【摘要】 研究电子显微镜标本制备技术发展的历史学家可能会注意到,Hall和Huxley描述的病毒图像中的反差是部分去除阳性染色的结果。

研究电子显微镜标本制备技术发展的历史学家可能会注意到,Hall和Huxley描述的病毒图像中的反差是部分去除阳性染色的结果。Sydney Brenner和他的同事面临的问题是找到一种合适的制备方法来对大量噬菌体组分进行采样,最终他们找到了一种用电子致密染色剂包围蛋白质颗粒的方法,并避免在低pH值下使用阳性染色溶液。在高倍放大下检测时,他们尝试使用遮蔽的方法来增加噬菌体制剂的对比度,但收效甚微。

 

前文中提到了蒸发的Au/Pd金属的颗粒化水平,由于空气干燥缓慢导致的噬菌体成分的变形、塌陷和分解也很明显。此外,用于观察噬菌体尾部结构修饰的过氧化物处理的噬菌体样本无法轻易制备,噬菌体悬浮液与高浓度和低浓度的磷钨酸(PTA)溶液混合时也同样遇到了巨大困难,因为混合后噬菌体头部会立即裂解,DNA会释放到样品中。
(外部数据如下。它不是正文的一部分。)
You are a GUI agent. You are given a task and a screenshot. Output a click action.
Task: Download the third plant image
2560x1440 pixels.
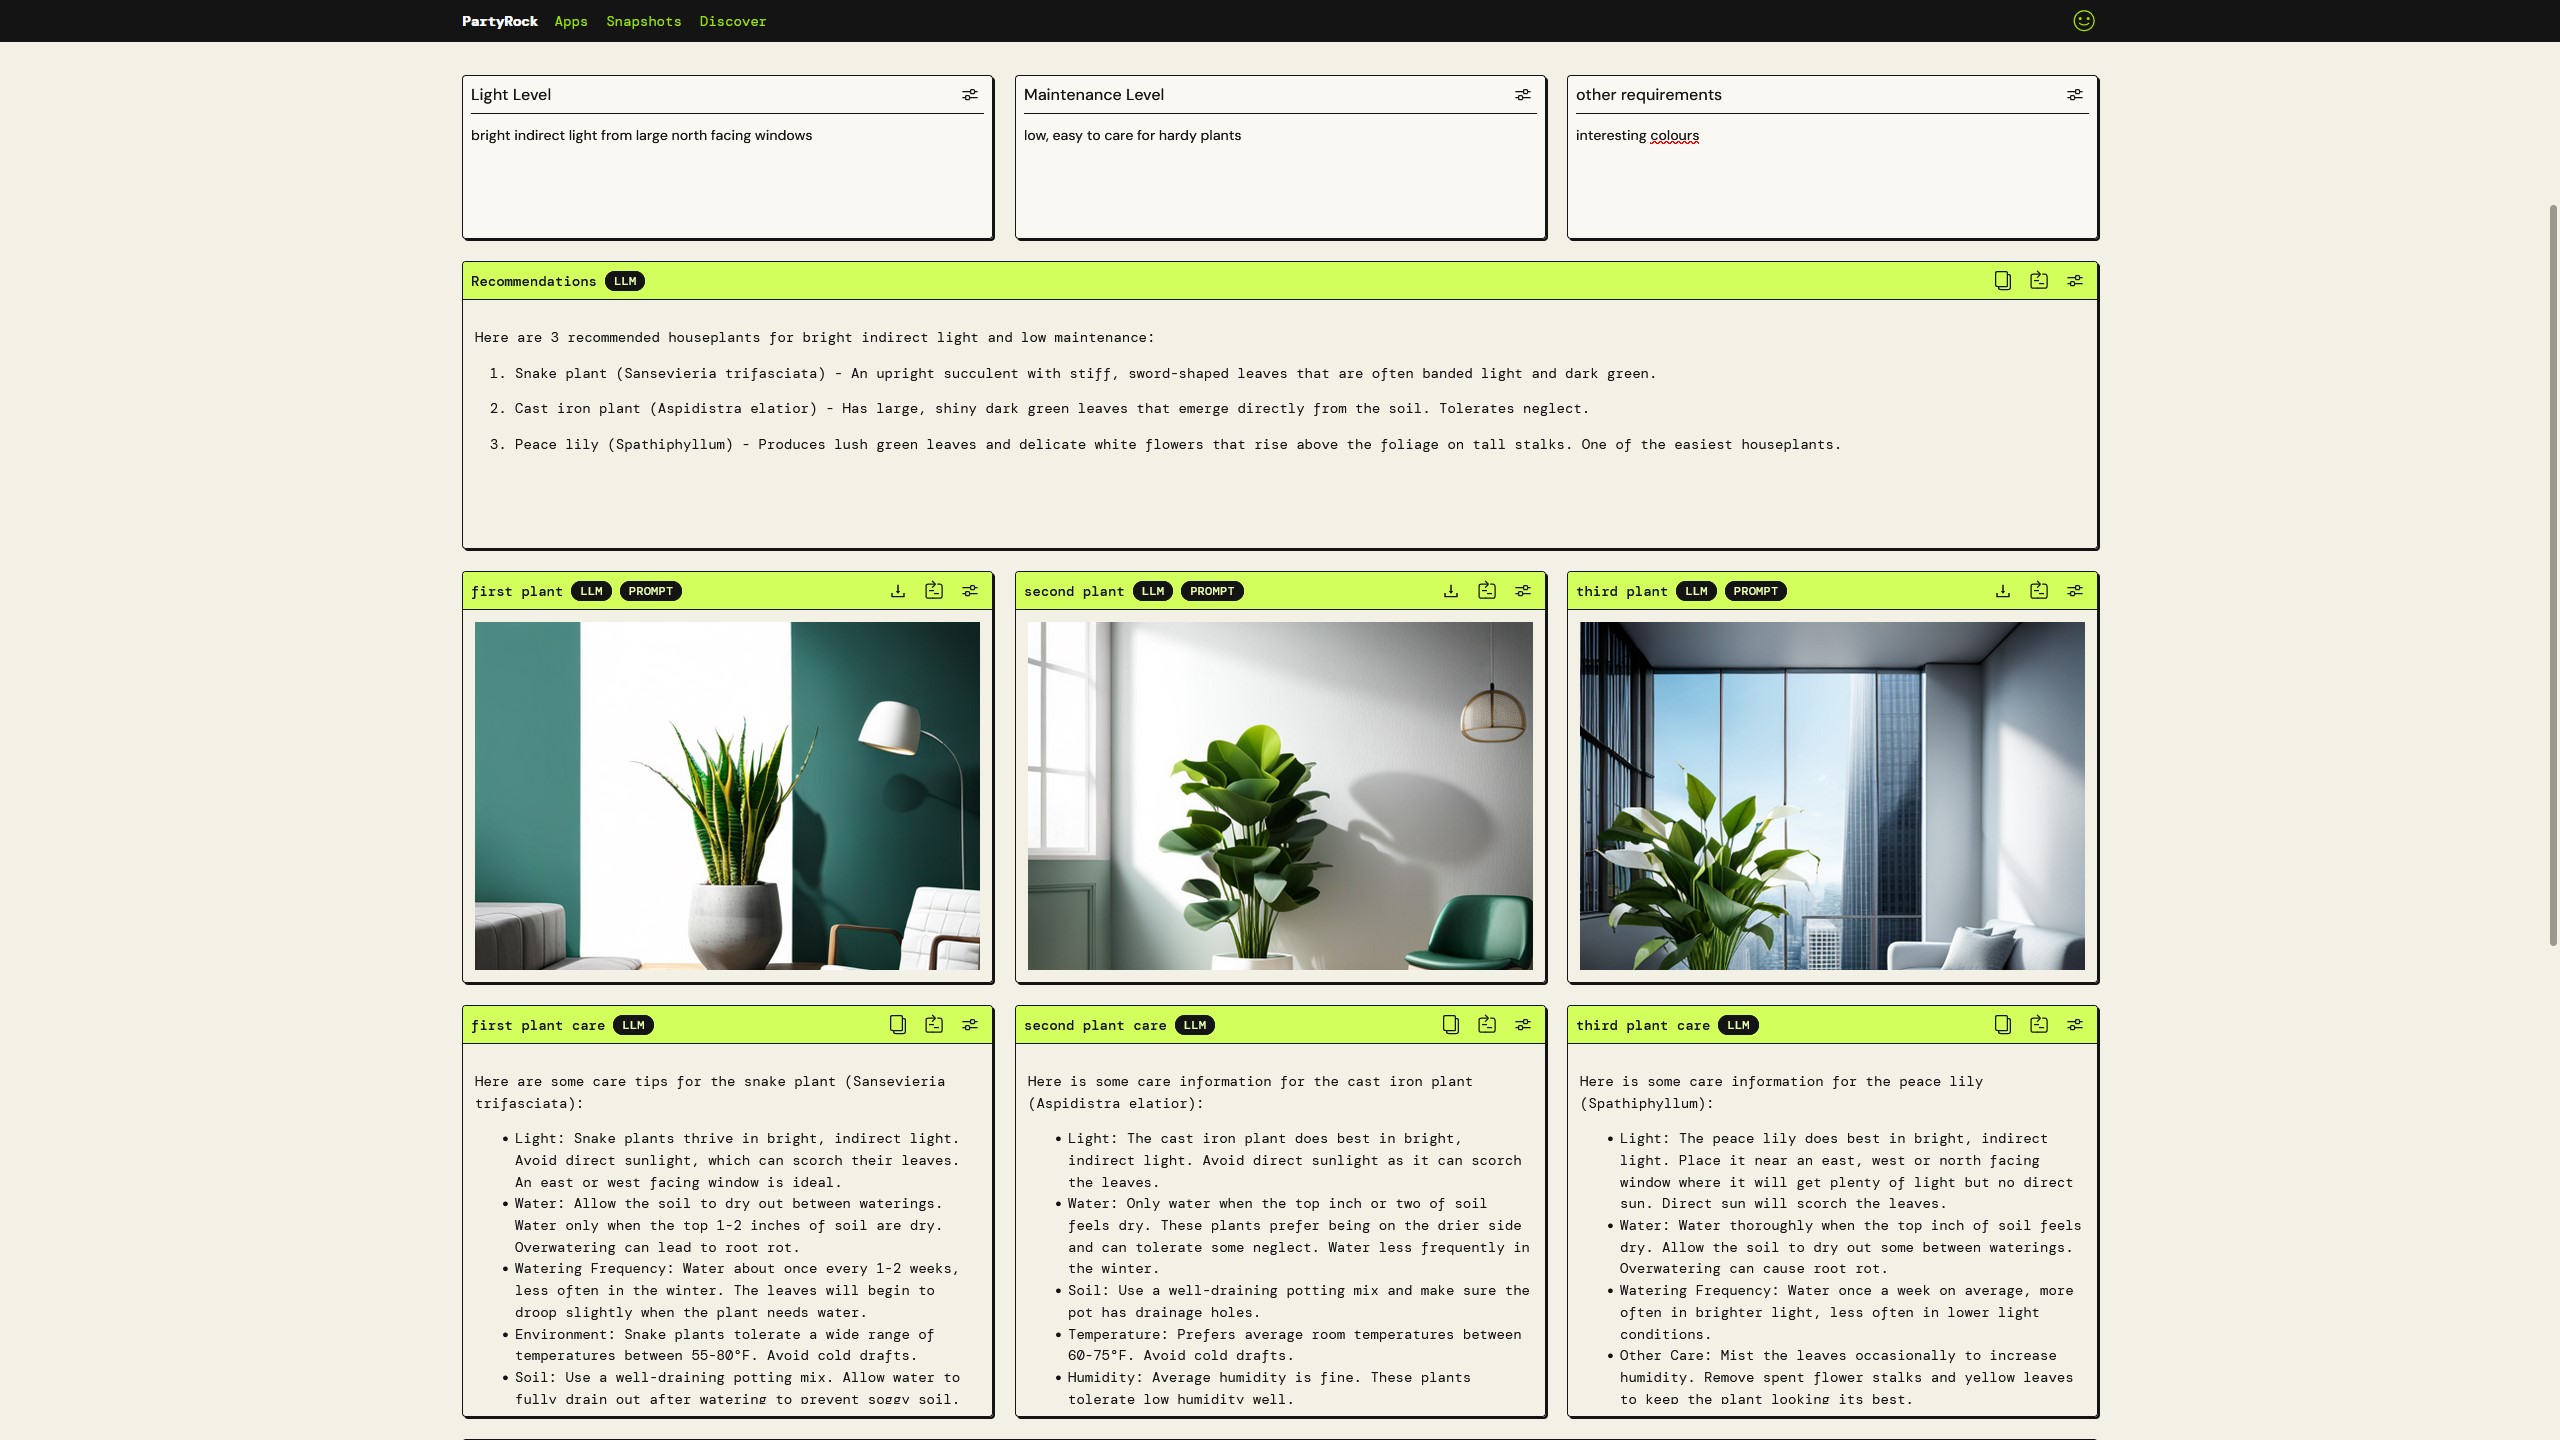point(2002,591)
科研人员在之后的实验中又做出了一些探索,例如,用1 M KOH液滴定中和PTA,在乙酸铵(1%) 中配制一系列0.5%至2%的磷钨酸钾溶液,并与噬菌体样品混合,此时,混合物保持稳定,没有噬菌体头部裂解的迹象。将来自混合物的 Vaponefrin玻璃雾化器的液滴喷射到碳涂层网格上,然后在Elmiskop I电子显微镜中进行测试,在40,000倍放大下观看时,这些图像非常引人注目,能够非常清晰的观察到噬菌体嵌入电子致密染色池中。与未染色的悬浮液阴影样品相比,完整噬菌体及其成分的保存非常显著。